David Kleinberg: The Weismans felt like the arrangement of furniture as they had it didn’t take advantage of the views. While obviously Carol wanted it to be comfortable for entertaining, she also wanted to enhance what was outside the windows.
ED: Michael has won more than 20 Emmys! How did you design around those?
DK: He produced sports shows and events—yes, there are a whole bunch of them. His Emmys used to be in the living room, and we moved them all out. He was happy to put them away, but we said that would be a shame, because they are so graphic. He’s the most self-effacing guy…so we put them in his study.
ED: The Weismans are very involved in the arts. How did you incorporate their collection in your design?
LS: We were trying to complement the art. We didn’t want anything to overpower it. Carol is constantly going to new galleries looking for up-and-coming pieces as well as major art pieces. We wanted to make sure the Weismans were able to move art around as they wanted and add or take away a sculpture as they wanted—like the Tony Cragg piece in the living room, which was a perfect spot for the juxtaposition of the view behind it.
ED: There are his-and-hers studies. Was the couple worried about taking over bedroom space?

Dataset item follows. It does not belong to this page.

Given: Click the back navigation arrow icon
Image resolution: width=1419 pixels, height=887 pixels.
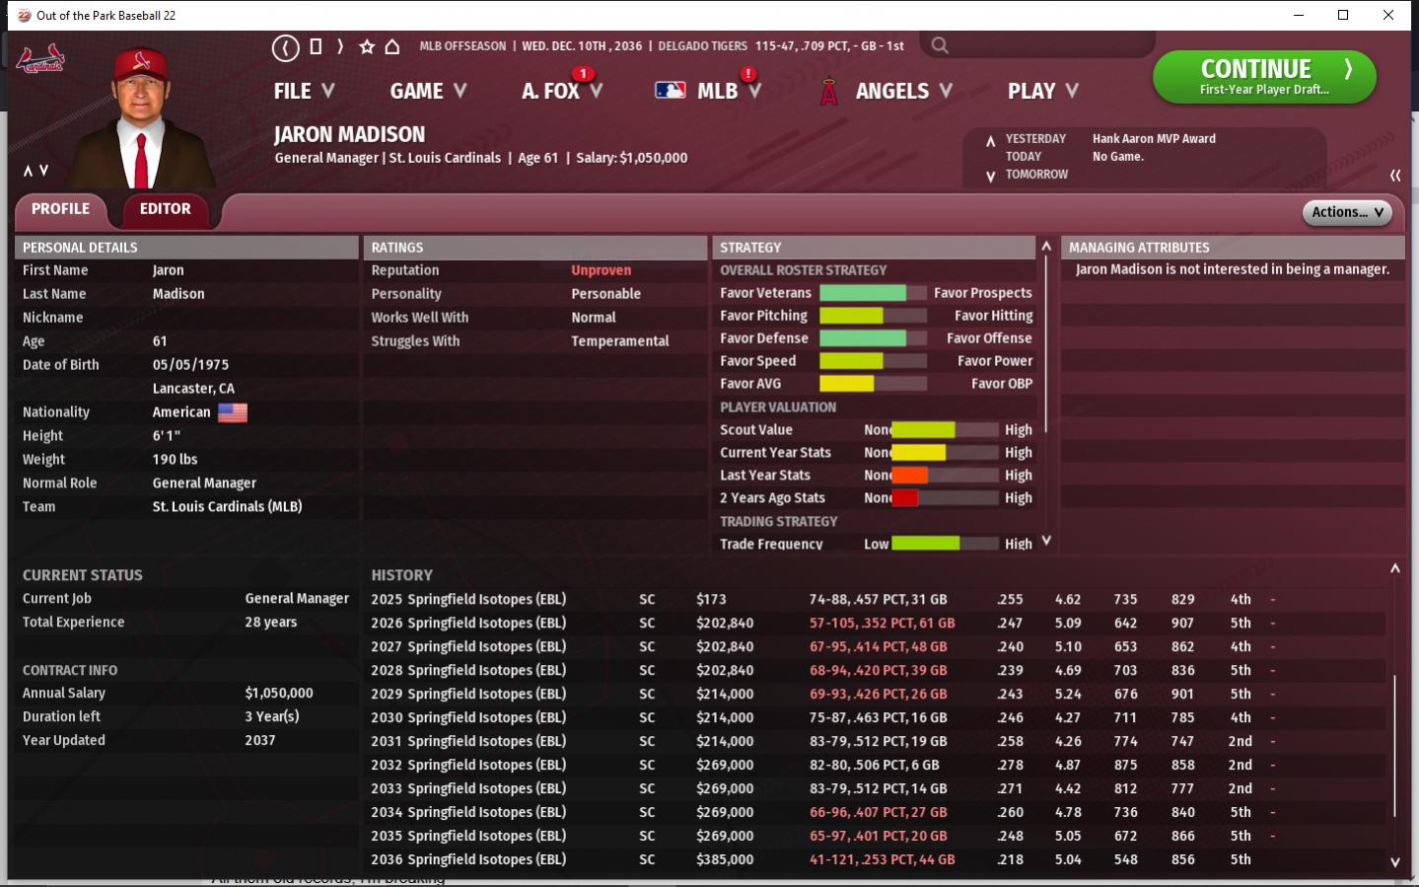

DK: They have grown children. In the plan it’s a three-bedroom apartment, but they basically turned a bedroom into Carol’s sitting room, and another bedroom into Michael’s study. While there are some guest room capabilities in these rooms, they are really given over to Carol and Michael. It’s a real adult apartment made for empty nesters.
ED: How did you pick the furniture and the fabrics to work with both the art and the views?

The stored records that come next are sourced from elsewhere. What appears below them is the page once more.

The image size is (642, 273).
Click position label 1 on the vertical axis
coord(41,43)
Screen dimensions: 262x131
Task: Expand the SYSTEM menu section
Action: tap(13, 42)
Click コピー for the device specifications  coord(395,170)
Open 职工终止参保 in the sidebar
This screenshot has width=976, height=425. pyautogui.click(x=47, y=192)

LS: There used to be a piano in the corner of the living room—we turned that space into a seating area. Now, Carol and I will get together for our shared birthday and sit there with Champagne, and we’re able to take in the views while catching up. We also wanted to make sure that the furniture wasn’t in the way of the wall space and that we left enough walls for large pieces, like the Yoshitomo Nara artwork in the entry hall. The space is neutral, but the fabric textures give a sense of color to it: You’ve got a woven with a silk, and they might be the same shade, but they’re different weaves and textures. That’s one of the things David has always done very well—and that he has always helped us with in our projects—getting that layering effect with all of the different fabrics.
ED: How did the owners’ personal style influence the design?

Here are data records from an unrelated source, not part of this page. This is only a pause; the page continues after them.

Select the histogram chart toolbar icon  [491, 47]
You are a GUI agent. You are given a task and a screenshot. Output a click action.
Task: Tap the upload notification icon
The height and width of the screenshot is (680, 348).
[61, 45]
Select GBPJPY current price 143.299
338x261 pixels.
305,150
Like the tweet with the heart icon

LS: Some people are formal, and some are not. Carol is formal in a way, but also very cool and laid-back. I knew the space didn’t need to feel uptight—modern but with a touch of personal pieces, like the French furniture from Carol’s parents. It’s stylish and sleek—it’s refined luxury. There are all of these different materials and finishes and a lot of layering, which is kind of exactly how Carol dresses—the bag, the shoes, the jewels. We wanted to make the space feel like the people who live there.
DK: The Weismans are bright, funny, stylish, and animated people. You can’t really ask for more. She’s elegant and generous, and he’s got a sharp wit. They’re a great combo together and a really good team. We wanted the apartment to work for them.
This interview was edited and condensed from two separate conversations.